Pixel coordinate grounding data

-.-.-

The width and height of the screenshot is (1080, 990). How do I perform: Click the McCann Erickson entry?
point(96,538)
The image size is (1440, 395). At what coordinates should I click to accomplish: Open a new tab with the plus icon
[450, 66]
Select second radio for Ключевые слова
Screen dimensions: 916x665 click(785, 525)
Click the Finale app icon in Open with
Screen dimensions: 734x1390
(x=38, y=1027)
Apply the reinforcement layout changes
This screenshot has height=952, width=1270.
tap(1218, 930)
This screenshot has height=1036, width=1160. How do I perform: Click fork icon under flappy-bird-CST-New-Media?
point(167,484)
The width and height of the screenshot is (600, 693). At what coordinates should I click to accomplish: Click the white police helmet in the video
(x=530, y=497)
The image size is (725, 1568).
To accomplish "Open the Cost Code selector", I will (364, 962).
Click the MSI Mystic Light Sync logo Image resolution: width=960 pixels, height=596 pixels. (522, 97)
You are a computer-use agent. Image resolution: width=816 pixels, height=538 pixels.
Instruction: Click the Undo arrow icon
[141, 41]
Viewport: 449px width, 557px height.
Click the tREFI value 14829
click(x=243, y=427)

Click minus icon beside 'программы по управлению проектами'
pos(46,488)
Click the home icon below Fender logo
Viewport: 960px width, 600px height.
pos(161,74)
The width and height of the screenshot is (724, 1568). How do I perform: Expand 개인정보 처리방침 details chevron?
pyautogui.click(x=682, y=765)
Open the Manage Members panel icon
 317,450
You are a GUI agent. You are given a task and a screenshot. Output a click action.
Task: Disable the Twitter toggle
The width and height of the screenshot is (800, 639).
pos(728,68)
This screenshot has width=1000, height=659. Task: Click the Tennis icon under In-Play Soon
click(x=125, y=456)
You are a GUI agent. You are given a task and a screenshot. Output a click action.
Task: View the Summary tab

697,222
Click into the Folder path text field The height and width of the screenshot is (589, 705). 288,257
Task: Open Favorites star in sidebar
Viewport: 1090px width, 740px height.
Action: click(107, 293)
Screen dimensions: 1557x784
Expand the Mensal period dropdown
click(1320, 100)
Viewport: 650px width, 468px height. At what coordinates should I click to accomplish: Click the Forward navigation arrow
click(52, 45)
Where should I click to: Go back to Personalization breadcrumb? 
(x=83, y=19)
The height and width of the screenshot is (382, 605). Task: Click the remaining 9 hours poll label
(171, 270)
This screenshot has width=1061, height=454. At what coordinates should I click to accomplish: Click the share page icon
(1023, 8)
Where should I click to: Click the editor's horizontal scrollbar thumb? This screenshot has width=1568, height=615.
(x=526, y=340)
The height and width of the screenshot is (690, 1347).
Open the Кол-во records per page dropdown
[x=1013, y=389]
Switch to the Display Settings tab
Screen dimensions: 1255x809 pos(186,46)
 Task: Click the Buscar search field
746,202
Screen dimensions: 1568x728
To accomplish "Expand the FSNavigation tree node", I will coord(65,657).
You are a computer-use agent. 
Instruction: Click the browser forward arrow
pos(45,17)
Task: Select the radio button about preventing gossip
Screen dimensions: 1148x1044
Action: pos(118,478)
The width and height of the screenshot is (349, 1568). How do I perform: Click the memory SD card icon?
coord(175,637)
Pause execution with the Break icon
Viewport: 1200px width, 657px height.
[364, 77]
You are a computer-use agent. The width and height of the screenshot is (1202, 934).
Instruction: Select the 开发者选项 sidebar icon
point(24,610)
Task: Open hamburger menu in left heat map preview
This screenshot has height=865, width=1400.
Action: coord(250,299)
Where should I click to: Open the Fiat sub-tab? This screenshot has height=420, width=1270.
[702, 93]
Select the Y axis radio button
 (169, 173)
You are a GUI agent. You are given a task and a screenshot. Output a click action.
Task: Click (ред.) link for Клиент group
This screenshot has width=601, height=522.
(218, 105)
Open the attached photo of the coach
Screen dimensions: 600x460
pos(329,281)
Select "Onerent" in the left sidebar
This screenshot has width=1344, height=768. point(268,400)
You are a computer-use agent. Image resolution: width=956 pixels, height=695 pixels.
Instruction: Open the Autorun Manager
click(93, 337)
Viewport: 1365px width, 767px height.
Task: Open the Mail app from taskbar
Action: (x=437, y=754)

-.-.-

> [HOW TO COMPLETE THIS TASK]: Every record, restated word for word, should make up your reply.

> [THE COMPLETED TASK]:
The width and height of the screenshot is (1080, 990). How do I perform: Click the McCann Erickson entry?
point(96,538)
The image size is (1440, 395). At what coordinates should I click to accomplish: Open a new tab with the plus icon
[450, 66]
Select second radio for Ключевые слова
Screen dimensions: 916x665 click(785, 525)
Click the Finale app icon in Open with
Screen dimensions: 734x1390
(x=38, y=1027)
Apply the reinforcement layout changes
This screenshot has height=952, width=1270.
tap(1218, 930)
This screenshot has height=1036, width=1160. How do I perform: Click fork icon under flappy-bird-CST-New-Media?
point(167,484)
The width and height of the screenshot is (600, 693). At what coordinates should I click to accomplish: Click the white police helmet in the video
(x=530, y=497)
The image size is (725, 1568).
To accomplish "Open the Cost Code selector", I will (364, 962).
Click the MSI Mystic Light Sync logo Image resolution: width=960 pixels, height=596 pixels. (522, 97)
You are a computer-use agent. Image resolution: width=816 pixels, height=538 pixels.
Instruction: Click the Undo arrow icon
[141, 41]
Viewport: 449px width, 557px height.
Click the tREFI value 14829
click(x=243, y=427)

Click minus icon beside 'программы по управлению проектами'
pos(46,488)
Click the home icon below Fender logo
Viewport: 960px width, 600px height.
pos(161,74)
The width and height of the screenshot is (724, 1568). How do I perform: Expand 개인정보 처리방침 details chevron?
pyautogui.click(x=682, y=765)
Open the Manage Members panel icon
 317,450
You are a GUI agent. You are given a task and a screenshot. Output a click action.
Task: Disable the Twitter toggle
The width and height of the screenshot is (800, 639).
pos(728,68)
This screenshot has width=1000, height=659. Task: Click the Tennis icon under In-Play Soon
click(x=125, y=456)
You are a GUI agent. You are given a task and a screenshot. Output a click action.
Task: View the Summary tab

697,222
Click into the Folder path text field The height and width of the screenshot is (589, 705). 288,257
Task: Open Favorites star in sidebar
Viewport: 1090px width, 740px height.
Action: click(107, 293)
Screen dimensions: 1557x784
Expand the Mensal period dropdown
click(1320, 100)
Viewport: 650px width, 468px height. At what coordinates should I click to accomplish: Click the Forward navigation arrow
click(52, 45)
Where should I click to: Go back to Personalization breadcrumb? 
(x=83, y=19)
The height and width of the screenshot is (382, 605). Task: Click the remaining 9 hours poll label
(171, 270)
This screenshot has width=1061, height=454. At what coordinates should I click to accomplish: Click the share page icon
(1023, 8)
Where should I click to: Click the editor's horizontal scrollbar thumb? This screenshot has width=1568, height=615.
(x=526, y=340)
The height and width of the screenshot is (690, 1347).
Open the Кол-во records per page dropdown
[x=1013, y=389]
Switch to the Display Settings tab
Screen dimensions: 1255x809 pos(186,46)
 Task: Click the Buscar search field
746,202
Screen dimensions: 1568x728
To accomplish "Expand the FSNavigation tree node", I will coord(65,657).
You are a computer-use agent. 
Instruction: Click the browser forward arrow
pos(45,17)
Task: Select the radio button about preventing gossip
Screen dimensions: 1148x1044
Action: pos(118,478)
The width and height of the screenshot is (349, 1568). How do I perform: Click the memory SD card icon?
coord(175,637)
Pause execution with the Break icon
Viewport: 1200px width, 657px height.
[364, 77]
You are a computer-use agent. The width and height of the screenshot is (1202, 934).
Instruction: Select the 开发者选项 sidebar icon
point(24,610)
Task: Open hamburger menu in left heat map preview
This screenshot has height=865, width=1400.
Action: coord(250,299)
Where should I click to: Open the Fiat sub-tab? This screenshot has height=420, width=1270.
[702, 93]
Select the Y axis radio button
 (169, 173)
You are a GUI agent. You are given a task and a screenshot. Output a click action.
Task: Click (ред.) link for Клиент group
This screenshot has width=601, height=522.
(218, 105)
Open the attached photo of the coach
Screen dimensions: 600x460
pos(329,281)
Select "Onerent" in the left sidebar
This screenshot has width=1344, height=768. point(268,400)
You are a computer-use agent. Image resolution: width=956 pixels, height=695 pixels.
Instruction: Open the Autorun Manager
click(93, 337)
Viewport: 1365px width, 767px height.
Task: Open the Mail app from taskbar
Action: (x=437, y=754)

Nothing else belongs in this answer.